Coronavirüs geldi diye panik yapmak, itidalli davranmaya tercih edilirse virüsten fazla zarar verecek bize. O yüzden her türlü bilgiye itibar etmeyelim. Sağduyulu davranmaya çalışalım. Bazı kötü niyetli insanlar sadece panik duygusunun oluşumunu görüp izleme zevki için yalanlar uyduracaklar. Bu yalanlara inanmamak lazım. Gündelik hayatlarımızı sürdürelim. Tabi ki önlemlerimizi alarak.

Kalabalık ortamlara girmeyelim. Toplantılarımızı iptal edelim. Ellerimizi yıkama hassasiyetimizi artıralım. Seyahatlerimizi azaltalım. Küçük rahatsızlıklar için hastanelere gitmek yerine sağlıklı beslenerek çözmeyi deneyelim. Stokçuluk yapmayalım. Evimizin ihtiyacından fazlasını satın almak için marketlere üşüşürsek marketlerin normal tedarik zincirini kırmış oluruz ve neticede yine kendimiz zarar görürüz.

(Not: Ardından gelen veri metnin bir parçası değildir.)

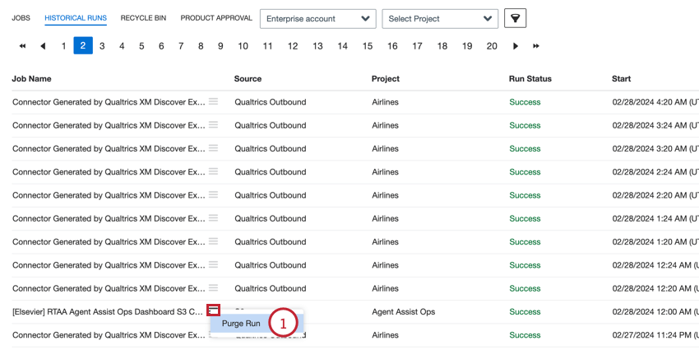Open the Product Approval tab

(216, 18)
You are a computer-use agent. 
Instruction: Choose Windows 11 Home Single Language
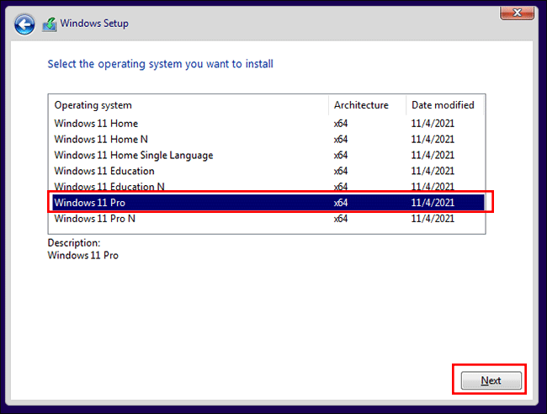(x=133, y=155)
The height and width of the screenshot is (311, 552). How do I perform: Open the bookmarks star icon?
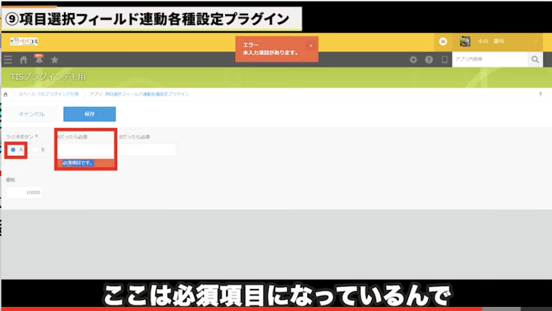[x=54, y=60]
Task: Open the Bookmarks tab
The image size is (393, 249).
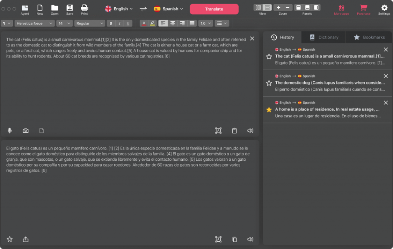Action: (369, 37)
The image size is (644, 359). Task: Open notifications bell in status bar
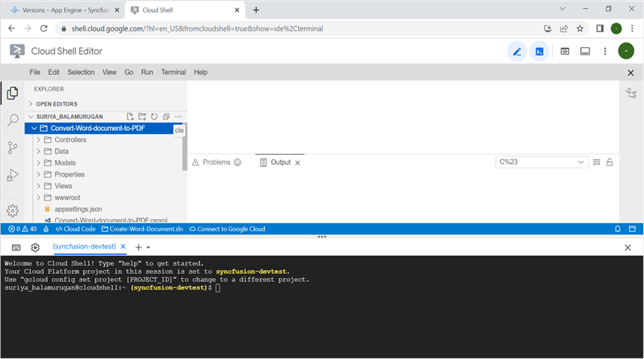point(618,229)
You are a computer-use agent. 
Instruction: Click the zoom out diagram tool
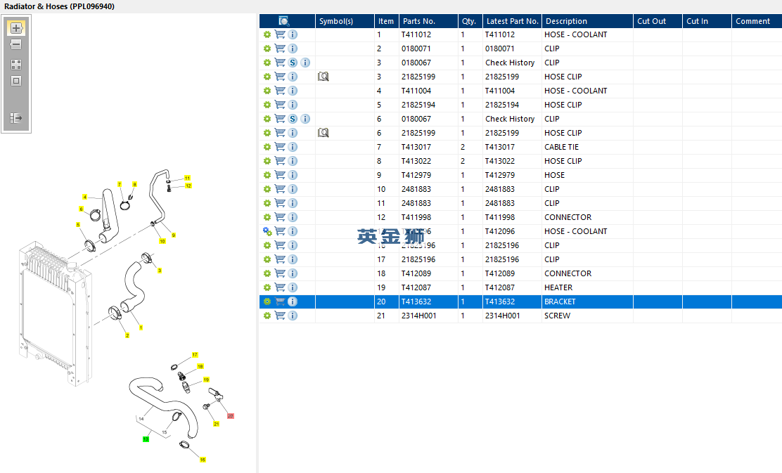pos(16,44)
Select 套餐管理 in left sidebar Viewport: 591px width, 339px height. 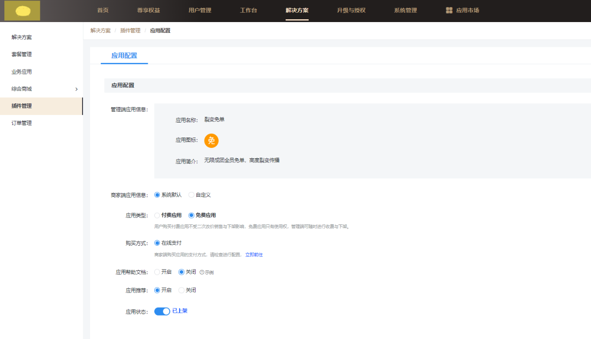pos(22,54)
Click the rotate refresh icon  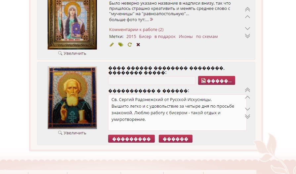[130, 45]
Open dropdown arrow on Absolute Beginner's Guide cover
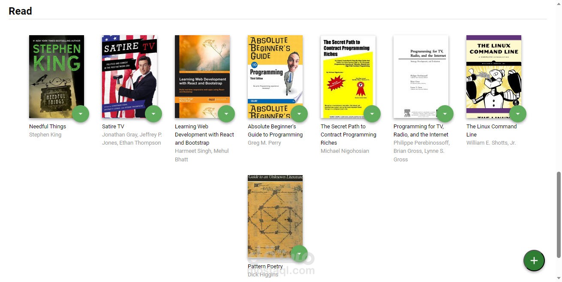 click(299, 114)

Tokalaşma alışkanlığından vazgeçelim. Ben artık dostlarımdan özür dileyerek tokalaşmayı bıraktım. Her türlü virüsün yayılmasına engel olmak için başkaları ile teması azaltmalıyız. Bunun ayıbı yok, olgunlukla karşılanması ve uygulanması gereken bir tedbirdir bu.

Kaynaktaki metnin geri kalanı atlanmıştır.